Iste mac bu sekilde Uruguay hakimiyetinde giderken, iki onemli hadise oldu. Birincisi Gana'da Kevin Prince Boateng'in muthis istekli futbolu on plana cikmaya basladi. Oyle ki, maca orta gobekteki uclunun solunda baslayan Boateng rakip yari alanin her yerinde kendini bosa cikarip, pozisyon yaratmaya, pozisyon yaratacak paslar atmaya basladi. Duragan durumdaki Gana Boateng'in bu cabasiyla silkenirken, bir baska gelisme ekmeklerine yag surdu. Defansin belkemigi Lugano sakatlandi ve yerini daha once turnuvada hic oynamamis Scotti'ye birakti. Zaten Uruguay'in ilk tercih stoperleri Lugano ve Godin'ken, artik Uruguay'in defansinin ortasinda daha once birlikte oynamamis iki oyuncu macin devaminda yer alacakti: Victorino ve Scotti.

Iste bu goruntudeki Uruguay oyunculari da sanirim bizim gibi dusunmus olacaklar ki, inanilmaz bir panik icine girdiler. Sanki Lugano'nun bu sakatligi maci onlardan alip goturmus havasina girdiler ve kalan 7+2, toplam 9 dakikada oyunun tum hakimiyetini Gana'ya biraktilar. Gana bu bolumde Boateng'le, Gyan'la cesitli pozisyonlar buldu. Tam Uruguay artik soyunma odasina gol yemeden giderek toparlanma firsati bulacak derken, o ana kadar sahada yoklari oynayan Muntari'nin daglardan, ovalardan vurdugu topta bir anlik konsantrasyonunu kaybedip, suttan once iki adim saga giden kaleci Muslera'nin da hatasiyla golu buldu Gana.

Johan Cruyff der ki, bir takimin basina gelebilecek en kotu seylerden biri 45. dakikada gol yiyip soyunma odasina girmektir. Psikolojiniz alt ust olur. Iste bu durumda girdi soyunma odasina Uruguay ve Lugano'yu da kaybetmislerdi ustune ustluk.

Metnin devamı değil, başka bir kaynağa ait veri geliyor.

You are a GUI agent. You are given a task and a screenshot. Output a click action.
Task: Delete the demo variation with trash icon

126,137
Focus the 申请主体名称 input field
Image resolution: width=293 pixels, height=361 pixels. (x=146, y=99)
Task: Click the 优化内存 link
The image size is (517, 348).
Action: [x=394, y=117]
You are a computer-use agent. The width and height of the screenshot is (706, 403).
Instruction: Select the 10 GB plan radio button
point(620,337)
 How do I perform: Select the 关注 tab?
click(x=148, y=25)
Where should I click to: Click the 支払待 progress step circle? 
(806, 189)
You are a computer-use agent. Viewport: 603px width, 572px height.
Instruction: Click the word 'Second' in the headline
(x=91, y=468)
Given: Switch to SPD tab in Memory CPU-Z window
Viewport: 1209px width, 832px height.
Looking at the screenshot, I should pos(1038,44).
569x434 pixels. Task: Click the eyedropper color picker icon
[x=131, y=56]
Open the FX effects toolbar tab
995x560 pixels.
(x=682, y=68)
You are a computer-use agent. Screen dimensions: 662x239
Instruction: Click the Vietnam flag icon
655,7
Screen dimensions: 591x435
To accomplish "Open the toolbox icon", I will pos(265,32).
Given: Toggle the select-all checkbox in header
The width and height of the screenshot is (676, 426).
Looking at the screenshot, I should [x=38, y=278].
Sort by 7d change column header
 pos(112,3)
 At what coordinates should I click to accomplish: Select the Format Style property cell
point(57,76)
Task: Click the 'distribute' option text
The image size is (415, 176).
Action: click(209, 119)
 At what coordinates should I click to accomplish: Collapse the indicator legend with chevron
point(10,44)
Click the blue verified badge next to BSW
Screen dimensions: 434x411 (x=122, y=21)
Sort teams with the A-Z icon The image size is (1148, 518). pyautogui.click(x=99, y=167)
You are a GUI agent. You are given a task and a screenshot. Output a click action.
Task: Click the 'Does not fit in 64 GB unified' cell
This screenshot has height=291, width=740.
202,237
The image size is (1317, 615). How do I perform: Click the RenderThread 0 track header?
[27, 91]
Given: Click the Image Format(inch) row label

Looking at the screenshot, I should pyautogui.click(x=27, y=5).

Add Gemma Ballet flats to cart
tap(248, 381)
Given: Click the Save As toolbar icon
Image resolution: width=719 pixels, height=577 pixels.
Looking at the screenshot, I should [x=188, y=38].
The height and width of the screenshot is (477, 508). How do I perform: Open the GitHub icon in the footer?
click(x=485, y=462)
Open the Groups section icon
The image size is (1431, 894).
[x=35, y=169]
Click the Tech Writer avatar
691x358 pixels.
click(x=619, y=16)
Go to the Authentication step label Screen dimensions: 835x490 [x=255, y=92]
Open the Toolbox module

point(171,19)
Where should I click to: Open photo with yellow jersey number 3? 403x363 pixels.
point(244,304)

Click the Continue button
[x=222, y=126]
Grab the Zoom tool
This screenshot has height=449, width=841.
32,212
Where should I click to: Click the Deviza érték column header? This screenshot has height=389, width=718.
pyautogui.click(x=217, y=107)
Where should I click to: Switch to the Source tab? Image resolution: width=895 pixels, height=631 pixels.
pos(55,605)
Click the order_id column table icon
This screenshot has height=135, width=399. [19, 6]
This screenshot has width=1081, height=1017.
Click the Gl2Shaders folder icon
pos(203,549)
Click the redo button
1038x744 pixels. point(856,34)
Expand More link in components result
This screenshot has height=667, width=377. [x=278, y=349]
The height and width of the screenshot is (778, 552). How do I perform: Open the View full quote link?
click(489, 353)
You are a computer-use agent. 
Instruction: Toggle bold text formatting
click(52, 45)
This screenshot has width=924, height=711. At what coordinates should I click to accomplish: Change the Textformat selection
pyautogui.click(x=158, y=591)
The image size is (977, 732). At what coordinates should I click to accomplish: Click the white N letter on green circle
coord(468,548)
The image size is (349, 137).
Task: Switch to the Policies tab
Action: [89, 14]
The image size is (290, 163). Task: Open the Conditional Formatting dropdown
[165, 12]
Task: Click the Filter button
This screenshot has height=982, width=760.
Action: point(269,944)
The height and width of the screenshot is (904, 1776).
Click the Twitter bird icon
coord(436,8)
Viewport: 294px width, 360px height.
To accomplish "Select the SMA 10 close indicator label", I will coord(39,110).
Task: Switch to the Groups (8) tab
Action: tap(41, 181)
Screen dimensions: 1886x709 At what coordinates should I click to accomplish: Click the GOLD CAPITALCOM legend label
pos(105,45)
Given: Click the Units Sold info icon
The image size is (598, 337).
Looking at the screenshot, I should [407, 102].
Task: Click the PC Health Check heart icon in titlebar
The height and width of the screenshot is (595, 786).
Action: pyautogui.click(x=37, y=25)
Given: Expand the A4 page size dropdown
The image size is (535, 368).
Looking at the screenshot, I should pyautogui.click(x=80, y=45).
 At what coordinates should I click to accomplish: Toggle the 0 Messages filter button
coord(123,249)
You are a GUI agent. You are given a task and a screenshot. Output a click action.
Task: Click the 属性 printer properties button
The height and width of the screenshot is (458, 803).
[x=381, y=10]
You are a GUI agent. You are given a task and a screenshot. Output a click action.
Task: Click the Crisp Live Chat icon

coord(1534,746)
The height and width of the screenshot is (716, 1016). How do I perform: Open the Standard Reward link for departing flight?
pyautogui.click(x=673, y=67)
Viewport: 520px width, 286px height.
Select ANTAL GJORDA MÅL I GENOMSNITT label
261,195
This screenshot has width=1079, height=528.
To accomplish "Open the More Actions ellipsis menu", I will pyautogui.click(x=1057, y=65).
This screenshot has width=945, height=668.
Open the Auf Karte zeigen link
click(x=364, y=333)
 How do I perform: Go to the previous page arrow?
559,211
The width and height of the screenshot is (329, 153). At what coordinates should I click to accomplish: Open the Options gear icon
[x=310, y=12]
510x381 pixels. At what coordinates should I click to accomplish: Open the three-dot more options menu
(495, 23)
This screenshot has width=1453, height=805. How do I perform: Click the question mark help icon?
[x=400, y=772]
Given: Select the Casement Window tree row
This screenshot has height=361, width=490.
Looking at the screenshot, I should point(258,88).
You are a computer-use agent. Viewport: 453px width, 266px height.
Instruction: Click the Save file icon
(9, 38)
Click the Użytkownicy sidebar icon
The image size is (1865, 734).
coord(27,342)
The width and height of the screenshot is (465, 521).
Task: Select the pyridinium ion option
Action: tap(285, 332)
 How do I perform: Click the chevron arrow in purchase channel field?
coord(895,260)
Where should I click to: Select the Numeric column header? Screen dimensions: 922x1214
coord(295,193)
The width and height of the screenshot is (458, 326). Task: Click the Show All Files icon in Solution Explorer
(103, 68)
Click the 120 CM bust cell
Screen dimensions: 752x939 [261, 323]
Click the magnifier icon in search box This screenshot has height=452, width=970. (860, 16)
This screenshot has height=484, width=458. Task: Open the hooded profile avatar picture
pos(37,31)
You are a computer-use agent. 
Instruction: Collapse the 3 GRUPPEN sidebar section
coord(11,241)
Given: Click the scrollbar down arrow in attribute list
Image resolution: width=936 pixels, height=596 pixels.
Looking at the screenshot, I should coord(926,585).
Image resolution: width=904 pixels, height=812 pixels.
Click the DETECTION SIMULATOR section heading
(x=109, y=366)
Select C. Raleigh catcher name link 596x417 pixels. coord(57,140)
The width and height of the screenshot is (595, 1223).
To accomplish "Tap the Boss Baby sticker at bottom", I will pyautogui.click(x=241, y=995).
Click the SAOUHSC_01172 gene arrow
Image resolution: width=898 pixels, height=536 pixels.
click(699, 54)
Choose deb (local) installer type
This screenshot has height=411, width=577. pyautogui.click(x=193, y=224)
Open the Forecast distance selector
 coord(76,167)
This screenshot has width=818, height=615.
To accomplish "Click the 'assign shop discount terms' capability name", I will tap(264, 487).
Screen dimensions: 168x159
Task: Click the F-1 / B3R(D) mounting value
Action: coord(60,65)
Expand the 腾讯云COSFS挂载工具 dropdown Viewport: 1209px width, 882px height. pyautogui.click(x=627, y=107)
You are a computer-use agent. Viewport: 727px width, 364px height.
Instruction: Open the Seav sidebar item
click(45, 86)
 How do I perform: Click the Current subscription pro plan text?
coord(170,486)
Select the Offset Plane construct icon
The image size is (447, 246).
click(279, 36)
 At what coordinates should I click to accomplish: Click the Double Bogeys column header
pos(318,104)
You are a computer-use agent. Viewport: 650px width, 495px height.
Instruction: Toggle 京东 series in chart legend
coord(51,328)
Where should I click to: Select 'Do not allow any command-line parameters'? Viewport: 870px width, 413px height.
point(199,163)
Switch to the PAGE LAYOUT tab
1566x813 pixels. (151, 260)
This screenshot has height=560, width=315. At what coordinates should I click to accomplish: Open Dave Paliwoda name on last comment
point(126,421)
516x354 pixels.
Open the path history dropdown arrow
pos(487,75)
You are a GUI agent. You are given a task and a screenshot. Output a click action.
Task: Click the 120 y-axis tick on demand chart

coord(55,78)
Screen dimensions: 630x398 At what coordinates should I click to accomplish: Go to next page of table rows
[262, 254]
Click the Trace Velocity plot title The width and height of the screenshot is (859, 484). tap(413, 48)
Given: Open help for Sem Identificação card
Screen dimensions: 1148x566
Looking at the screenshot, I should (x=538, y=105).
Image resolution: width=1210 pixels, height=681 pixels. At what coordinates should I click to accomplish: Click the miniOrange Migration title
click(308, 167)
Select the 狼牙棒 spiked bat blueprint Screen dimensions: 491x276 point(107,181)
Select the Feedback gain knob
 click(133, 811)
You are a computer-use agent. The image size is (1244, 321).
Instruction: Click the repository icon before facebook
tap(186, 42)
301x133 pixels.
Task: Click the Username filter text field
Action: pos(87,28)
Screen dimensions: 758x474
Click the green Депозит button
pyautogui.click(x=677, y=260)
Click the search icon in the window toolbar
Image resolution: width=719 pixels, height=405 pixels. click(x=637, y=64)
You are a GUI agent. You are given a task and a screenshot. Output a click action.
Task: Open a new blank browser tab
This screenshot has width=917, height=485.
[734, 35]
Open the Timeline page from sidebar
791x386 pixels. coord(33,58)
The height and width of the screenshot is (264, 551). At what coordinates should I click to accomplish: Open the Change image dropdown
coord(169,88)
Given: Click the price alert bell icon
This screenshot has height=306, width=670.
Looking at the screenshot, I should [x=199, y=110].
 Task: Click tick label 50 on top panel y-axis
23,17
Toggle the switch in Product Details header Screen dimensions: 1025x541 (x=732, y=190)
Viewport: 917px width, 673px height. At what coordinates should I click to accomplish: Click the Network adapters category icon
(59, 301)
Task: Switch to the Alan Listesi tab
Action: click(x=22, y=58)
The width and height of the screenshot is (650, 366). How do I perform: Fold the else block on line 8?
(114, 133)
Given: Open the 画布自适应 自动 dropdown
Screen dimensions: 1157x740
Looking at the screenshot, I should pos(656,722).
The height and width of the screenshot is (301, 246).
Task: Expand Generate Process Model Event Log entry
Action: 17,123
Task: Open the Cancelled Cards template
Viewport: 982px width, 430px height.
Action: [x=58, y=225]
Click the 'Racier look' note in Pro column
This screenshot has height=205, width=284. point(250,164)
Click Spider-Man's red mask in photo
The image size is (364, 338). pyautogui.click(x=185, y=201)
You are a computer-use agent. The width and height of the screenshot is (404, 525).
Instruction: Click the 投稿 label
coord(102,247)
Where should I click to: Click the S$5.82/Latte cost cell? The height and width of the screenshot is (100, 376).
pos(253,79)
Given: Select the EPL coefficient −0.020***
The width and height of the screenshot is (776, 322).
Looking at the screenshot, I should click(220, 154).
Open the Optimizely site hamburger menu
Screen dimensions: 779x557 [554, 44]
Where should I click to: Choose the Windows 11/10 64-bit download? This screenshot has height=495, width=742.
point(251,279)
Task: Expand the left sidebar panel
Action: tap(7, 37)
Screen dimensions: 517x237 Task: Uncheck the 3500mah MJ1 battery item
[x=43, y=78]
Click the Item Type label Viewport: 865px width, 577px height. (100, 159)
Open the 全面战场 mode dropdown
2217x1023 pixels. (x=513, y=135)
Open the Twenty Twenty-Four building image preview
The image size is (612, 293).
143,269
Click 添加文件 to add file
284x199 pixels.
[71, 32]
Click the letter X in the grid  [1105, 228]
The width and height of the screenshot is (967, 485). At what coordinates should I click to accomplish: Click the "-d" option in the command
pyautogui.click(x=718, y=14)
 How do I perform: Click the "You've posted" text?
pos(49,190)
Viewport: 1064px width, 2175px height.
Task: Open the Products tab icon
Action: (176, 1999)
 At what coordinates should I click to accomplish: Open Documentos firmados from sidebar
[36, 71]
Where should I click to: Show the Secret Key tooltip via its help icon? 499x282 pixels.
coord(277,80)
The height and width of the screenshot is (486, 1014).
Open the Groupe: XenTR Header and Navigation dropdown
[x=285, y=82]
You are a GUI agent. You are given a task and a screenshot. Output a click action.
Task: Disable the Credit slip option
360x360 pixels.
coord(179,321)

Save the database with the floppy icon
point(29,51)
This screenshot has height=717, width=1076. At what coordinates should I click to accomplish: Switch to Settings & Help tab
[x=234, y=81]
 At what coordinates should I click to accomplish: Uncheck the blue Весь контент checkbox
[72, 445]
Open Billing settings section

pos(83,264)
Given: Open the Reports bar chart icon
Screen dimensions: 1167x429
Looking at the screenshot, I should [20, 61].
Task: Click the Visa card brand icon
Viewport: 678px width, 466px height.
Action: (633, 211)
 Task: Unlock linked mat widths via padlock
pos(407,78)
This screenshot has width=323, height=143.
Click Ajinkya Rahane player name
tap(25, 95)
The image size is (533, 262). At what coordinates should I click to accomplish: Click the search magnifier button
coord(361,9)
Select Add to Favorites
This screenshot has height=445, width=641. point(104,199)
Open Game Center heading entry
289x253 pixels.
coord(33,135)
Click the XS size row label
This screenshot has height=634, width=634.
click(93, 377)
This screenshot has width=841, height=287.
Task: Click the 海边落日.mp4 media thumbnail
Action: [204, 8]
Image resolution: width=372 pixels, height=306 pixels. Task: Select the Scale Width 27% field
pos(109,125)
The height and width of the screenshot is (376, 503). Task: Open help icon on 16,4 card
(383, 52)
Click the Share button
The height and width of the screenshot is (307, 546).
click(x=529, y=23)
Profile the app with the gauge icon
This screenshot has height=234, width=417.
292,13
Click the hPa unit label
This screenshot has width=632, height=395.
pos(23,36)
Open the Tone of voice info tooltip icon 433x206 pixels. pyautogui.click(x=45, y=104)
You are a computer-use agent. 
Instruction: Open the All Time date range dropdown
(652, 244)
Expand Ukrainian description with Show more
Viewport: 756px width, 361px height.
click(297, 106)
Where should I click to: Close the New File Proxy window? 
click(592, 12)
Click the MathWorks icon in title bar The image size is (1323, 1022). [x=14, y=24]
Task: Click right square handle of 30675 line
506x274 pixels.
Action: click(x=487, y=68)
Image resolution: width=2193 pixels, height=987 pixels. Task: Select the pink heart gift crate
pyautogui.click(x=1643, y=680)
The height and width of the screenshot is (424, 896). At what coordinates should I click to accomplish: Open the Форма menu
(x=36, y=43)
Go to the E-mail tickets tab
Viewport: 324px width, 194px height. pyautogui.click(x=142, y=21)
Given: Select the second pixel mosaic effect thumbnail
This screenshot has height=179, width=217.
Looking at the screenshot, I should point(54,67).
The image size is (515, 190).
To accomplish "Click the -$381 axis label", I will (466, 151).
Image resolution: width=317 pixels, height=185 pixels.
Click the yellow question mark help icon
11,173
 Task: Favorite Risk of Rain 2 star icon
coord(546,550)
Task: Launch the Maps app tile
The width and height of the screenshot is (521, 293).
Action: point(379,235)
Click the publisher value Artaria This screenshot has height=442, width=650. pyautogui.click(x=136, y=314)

Ikinci yarinin baslangici bu manada cok onemliydi. Iste Uruguay bu maci kazandiysa, aslinda kacan penaltidan ziyade bu bolum cok onemli. Biliyorsunuz, bizde klasiktir, bazi soylemler soylendikce soylendikce aptal futbol kamuoyumuz da her durumda bu soylemlerin gecerli olduguna inanir. Bunlardan bir tanesi de, "daha onumuzde 45 dakikalik bir koca yari var, cok acele etmemize gerek yok, sabirli oynayip beraberligi (veya skorun durumuna gore golleri) bulmaliyiz" klisesidir. Cogunlukla o sogukkanlilik adi altindaki temposuz oyunla acele etmeyiz, sonra bir bakariz dakika olmus 70 kusur ve baslariz panige.. Iste Uruguay boyle yapmadi, eger bu maci kazanacaklarsa beraberligi bir an once yakalamalari gerektigini biliyorlardi. Zira fizik gucu kuvvetli Gana'ya karsi 70. dakikalara geride girmek pek ic acici olmayabilirdi. Hal boyleyken oylesine asildilar ki ikinci yarinin basinda; ornegin Suarez bir pozisyonda Kingson'in kullanmasi gereken top sahanin icinde baska bir noktada kaldi diye, kosup topu O'na veriyordu. Bu tarz davranislari maclarda 90. dakikalarda yenik takim futbolcularindan gormeye alisigiz. 49. dakikada degil. Iste bu emegin meyvesini, Forlan'in olaganustu frikik goluyle aldilar. Bu frikigin yaratilmasindaki buyuk payi ve mac boyunca gosterdigi ileri geri performansi nedeniyle sol bekte oynayan Fucile'yi de tebrik etmek gerekir. Ayni Fucile 120. dakikada gereksiz bir frikik yaratarak takimini neredeyse yakiyorduysa da!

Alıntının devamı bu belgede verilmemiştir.